While many factors contributed to the tulotoma's demise, the main culprit was the impoundment of the Coosa and Alabama rivers for hydropower and navigation. Six major dams were completed on the Coosa between 1914 and 1966, drowning out the shoals of both the main channel and lower portions of its tributaries. Dredging of the Alabama River and the completion of its locks and dams gave the same result. Deep, silt-collecting lakes replaced the rapids and riffles, and extinction--traveling far faster than a snail's pace--soon followed.
But the tulotoma was not alone. The Mobile basin, composed of the Alabama-Coosa and Tombigbee river systems, once enjoyed the most diverse freshwater gastropod fauna in the world, with over one hundred known species. The Coosa, historically, had at least eighty-two species, but fifty-two are now presumed extinct, for a 63 percent loss; sixteen of the Alabama River's original nineteen species are possibly extinct, for an incredible 84 percent loss. Again, these losses are directly linked to impoundment, siltation, and general degradation of habitat.

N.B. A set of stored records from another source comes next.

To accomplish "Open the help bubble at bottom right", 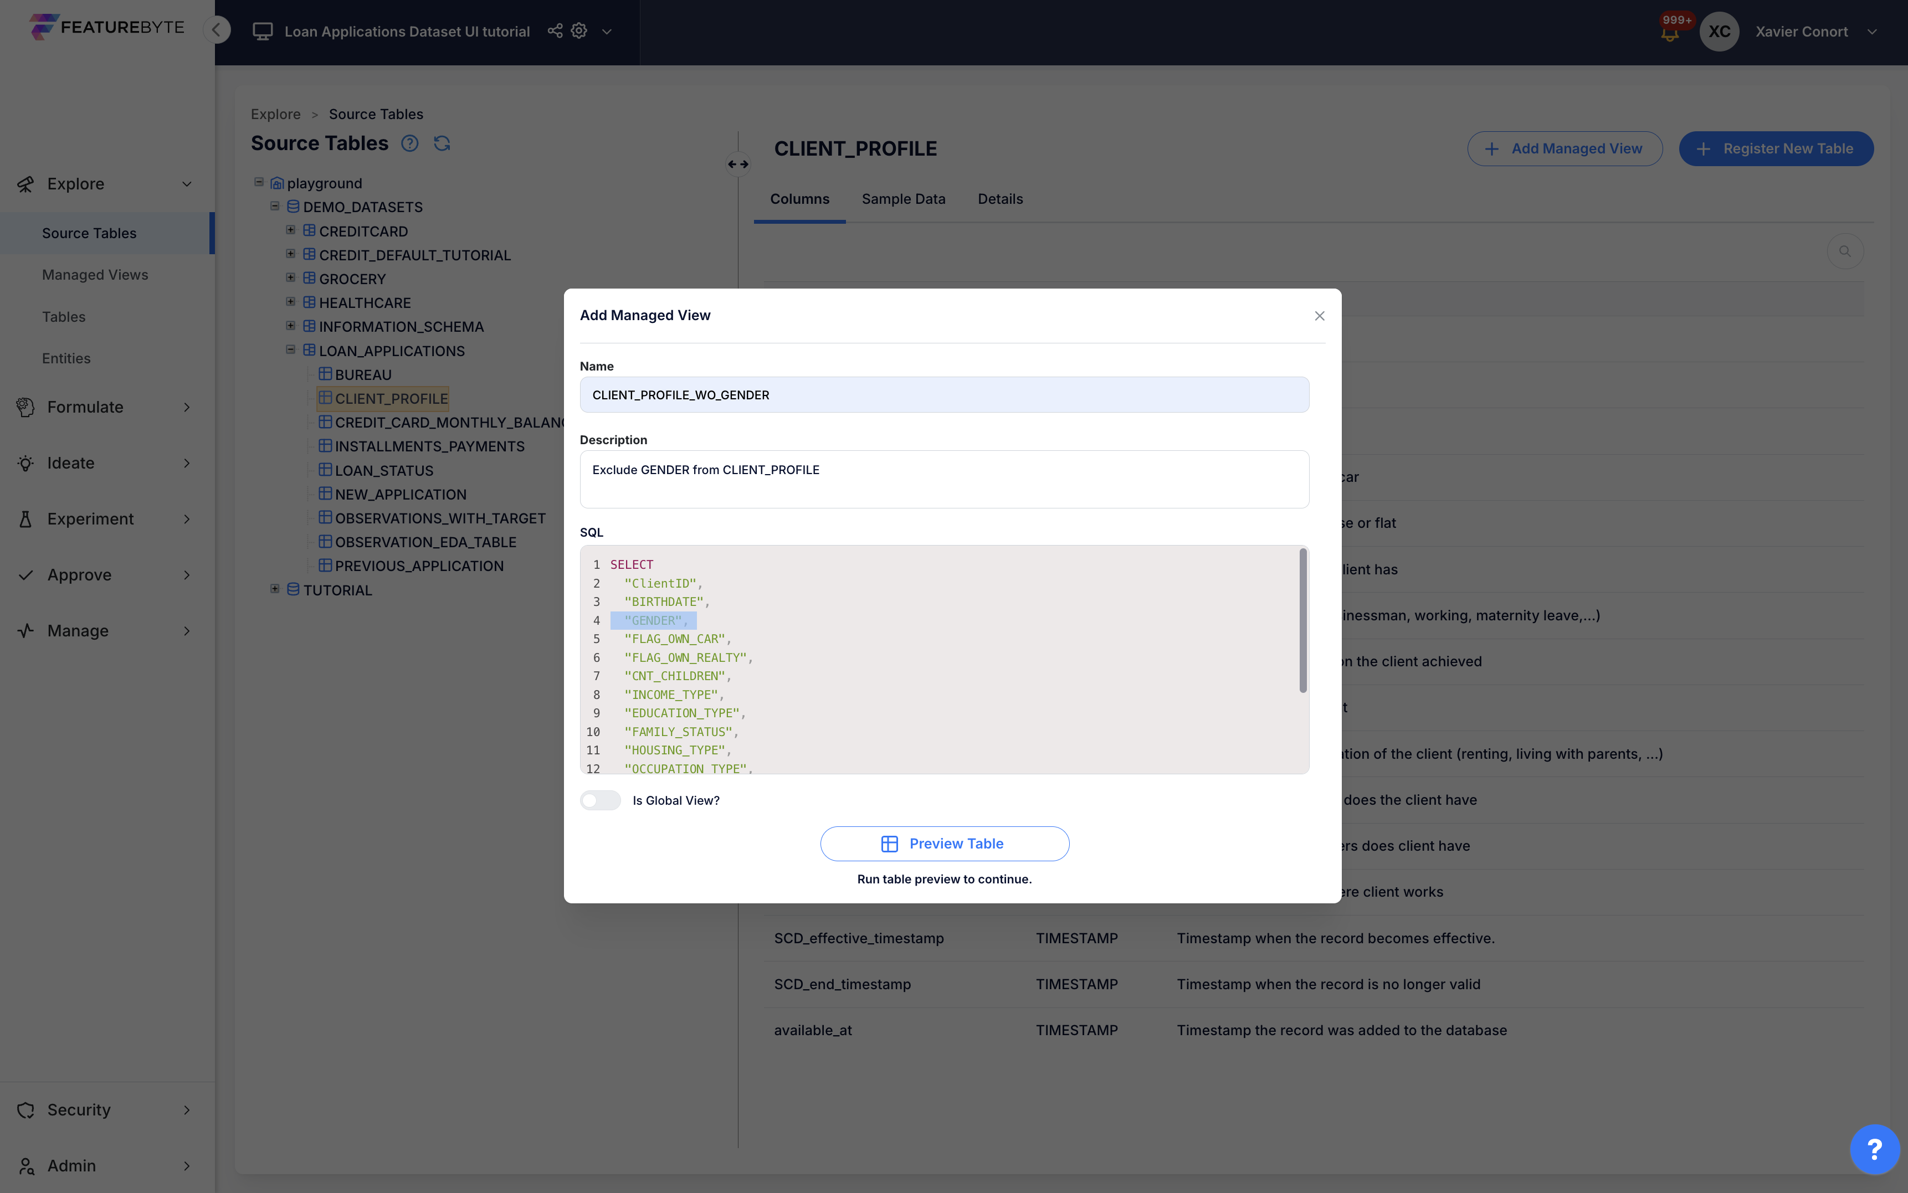I will click(x=1875, y=1150).
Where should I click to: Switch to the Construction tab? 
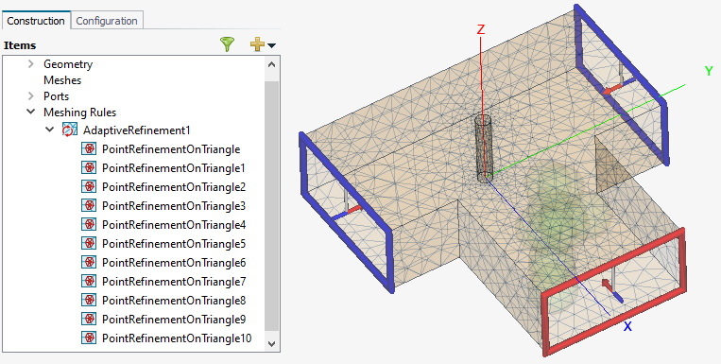(x=36, y=21)
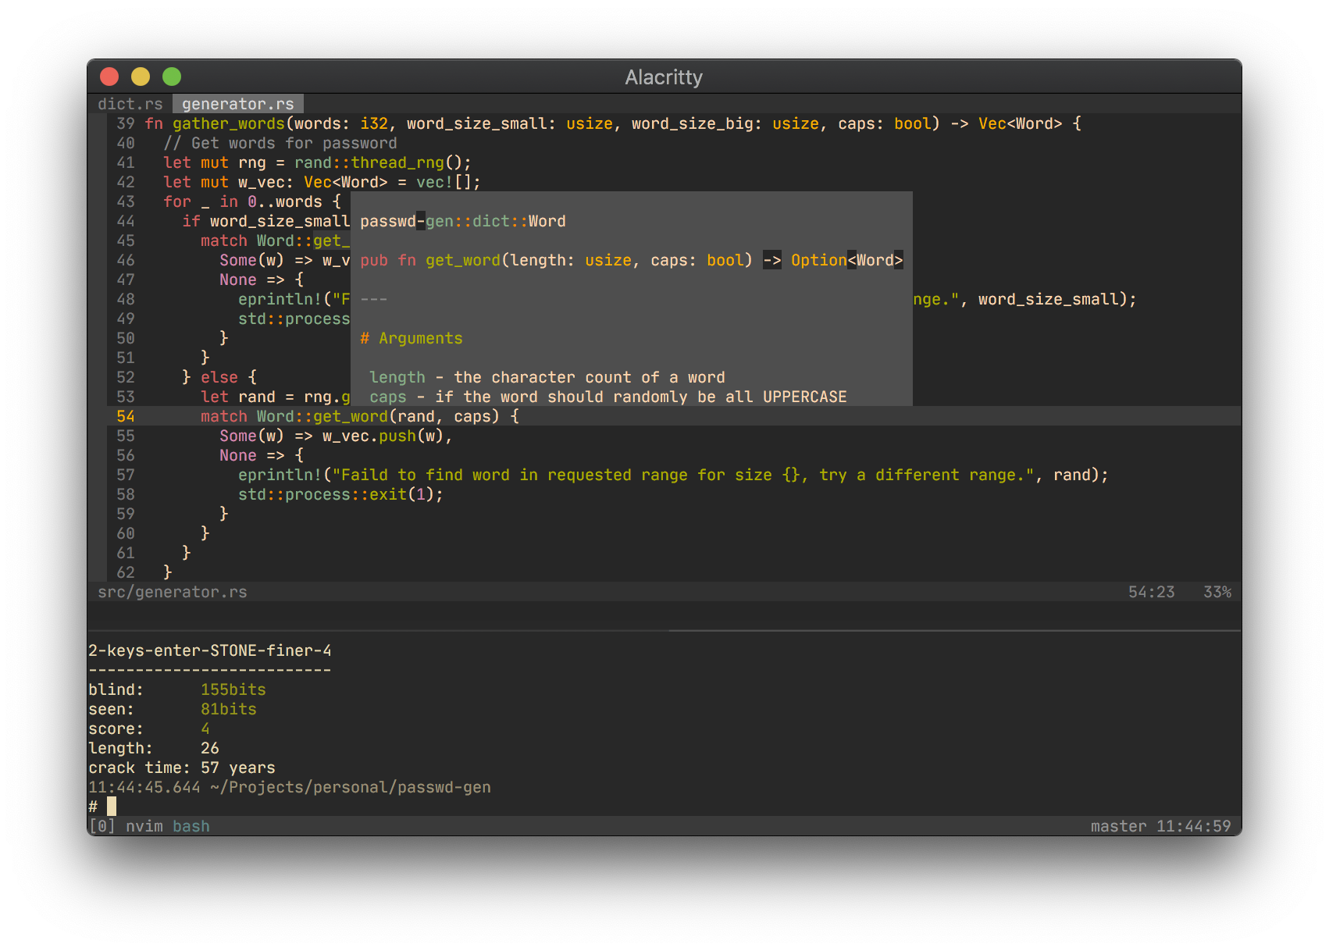Click the shell prompt cursor block
Screen dimensions: 1329x951
coord(112,807)
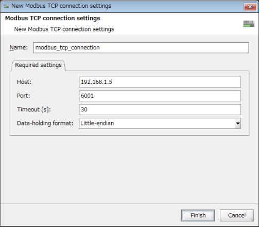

Happily, though, the tulotoma was spared its siblings' fate-at least for now. Rediscovered in 1988 in the Coosa System, it is currently known from six tributaries, with its largest numbers in the main Coosa below Jordan Dam--an estimated 109 million strong! Water release from the dam is critical to the maintenance of these numbers, and flow regimes have been modified expressly for the snail's benefit-to prevent "dewatering" of its habitat and provide the best possible conditions for reproduction. In an ironic twist, then, a dam which contributed to the near destruction of a species is being used to ensure its survival.
Thanks to this happy ending, the tulotoma story carries a double message. We lament the extinction--both "evident" and real--of so much of our native fauna, questioning whether all past destruction was truly necessary. But we also wonder what else is hiding out there, tucked in tiny refugia in the backwaters of our state, clinging valiantly to the undersides of rocks.